Only the lines from the first line of the records through the line containing "Given: Open the Homework section" belong in the answer. Copy them exactly.

> Exercise data
++++++++++++++++++++

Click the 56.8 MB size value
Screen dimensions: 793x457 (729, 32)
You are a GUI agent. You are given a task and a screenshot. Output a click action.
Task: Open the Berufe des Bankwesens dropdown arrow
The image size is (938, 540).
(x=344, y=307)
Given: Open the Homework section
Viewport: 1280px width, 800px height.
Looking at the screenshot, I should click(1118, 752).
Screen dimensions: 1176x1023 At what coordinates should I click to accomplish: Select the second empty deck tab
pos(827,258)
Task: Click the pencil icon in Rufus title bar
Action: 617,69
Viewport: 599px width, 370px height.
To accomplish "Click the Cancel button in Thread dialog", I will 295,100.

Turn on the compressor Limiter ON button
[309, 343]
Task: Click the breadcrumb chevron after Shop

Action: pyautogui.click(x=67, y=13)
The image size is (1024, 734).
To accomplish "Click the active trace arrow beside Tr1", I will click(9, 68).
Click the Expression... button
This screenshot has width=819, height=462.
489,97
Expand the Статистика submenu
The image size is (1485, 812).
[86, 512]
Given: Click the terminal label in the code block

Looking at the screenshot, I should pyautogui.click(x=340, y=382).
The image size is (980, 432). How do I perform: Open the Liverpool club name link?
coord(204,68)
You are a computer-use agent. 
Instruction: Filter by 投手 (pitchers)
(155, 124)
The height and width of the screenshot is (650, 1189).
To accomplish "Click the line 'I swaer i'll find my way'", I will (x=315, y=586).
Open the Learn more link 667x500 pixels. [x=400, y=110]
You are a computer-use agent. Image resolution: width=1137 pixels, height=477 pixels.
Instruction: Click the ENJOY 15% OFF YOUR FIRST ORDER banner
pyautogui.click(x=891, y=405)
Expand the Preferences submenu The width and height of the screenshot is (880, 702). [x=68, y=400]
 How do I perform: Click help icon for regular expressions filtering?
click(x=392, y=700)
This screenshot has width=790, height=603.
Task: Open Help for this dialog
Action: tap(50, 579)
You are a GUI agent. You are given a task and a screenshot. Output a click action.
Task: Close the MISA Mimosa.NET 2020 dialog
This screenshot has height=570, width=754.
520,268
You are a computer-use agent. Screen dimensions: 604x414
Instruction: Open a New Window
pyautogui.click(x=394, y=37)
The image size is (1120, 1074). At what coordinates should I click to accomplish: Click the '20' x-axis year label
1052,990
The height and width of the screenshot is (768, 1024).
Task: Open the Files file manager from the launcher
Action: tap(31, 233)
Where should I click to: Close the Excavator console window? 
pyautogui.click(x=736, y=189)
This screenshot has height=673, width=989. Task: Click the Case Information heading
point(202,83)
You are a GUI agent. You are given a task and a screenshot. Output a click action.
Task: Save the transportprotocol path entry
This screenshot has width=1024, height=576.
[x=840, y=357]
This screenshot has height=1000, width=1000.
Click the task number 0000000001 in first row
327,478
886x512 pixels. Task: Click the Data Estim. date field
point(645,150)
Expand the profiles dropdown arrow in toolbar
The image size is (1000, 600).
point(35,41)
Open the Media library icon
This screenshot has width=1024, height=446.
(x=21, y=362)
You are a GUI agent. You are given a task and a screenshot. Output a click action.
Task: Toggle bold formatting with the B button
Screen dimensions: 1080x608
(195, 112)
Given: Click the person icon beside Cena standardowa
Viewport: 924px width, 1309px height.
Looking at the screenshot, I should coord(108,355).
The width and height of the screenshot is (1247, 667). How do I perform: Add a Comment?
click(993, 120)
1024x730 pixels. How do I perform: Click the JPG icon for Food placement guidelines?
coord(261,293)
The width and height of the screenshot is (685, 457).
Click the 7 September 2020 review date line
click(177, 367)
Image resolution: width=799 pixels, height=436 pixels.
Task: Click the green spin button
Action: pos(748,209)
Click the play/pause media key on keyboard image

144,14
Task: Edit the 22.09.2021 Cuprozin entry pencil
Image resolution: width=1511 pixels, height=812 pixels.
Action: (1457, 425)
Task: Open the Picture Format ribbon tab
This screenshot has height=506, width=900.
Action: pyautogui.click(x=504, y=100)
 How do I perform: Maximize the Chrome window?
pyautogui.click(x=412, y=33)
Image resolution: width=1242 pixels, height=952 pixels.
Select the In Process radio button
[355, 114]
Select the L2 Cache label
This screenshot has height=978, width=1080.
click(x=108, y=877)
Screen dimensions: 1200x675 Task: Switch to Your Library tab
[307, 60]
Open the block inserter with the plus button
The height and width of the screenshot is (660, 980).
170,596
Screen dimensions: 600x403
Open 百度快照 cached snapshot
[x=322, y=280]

++++++++++++++++++++

> Exercise answer
Click the 56.8 MB size value
Screen dimensions: 793x457 (729, 32)
You are a GUI agent. You are given a task and a screenshot. Output a click action.
Task: Open the Berufe des Bankwesens dropdown arrow
The image size is (938, 540).
(x=344, y=307)
Given: Open the Homework section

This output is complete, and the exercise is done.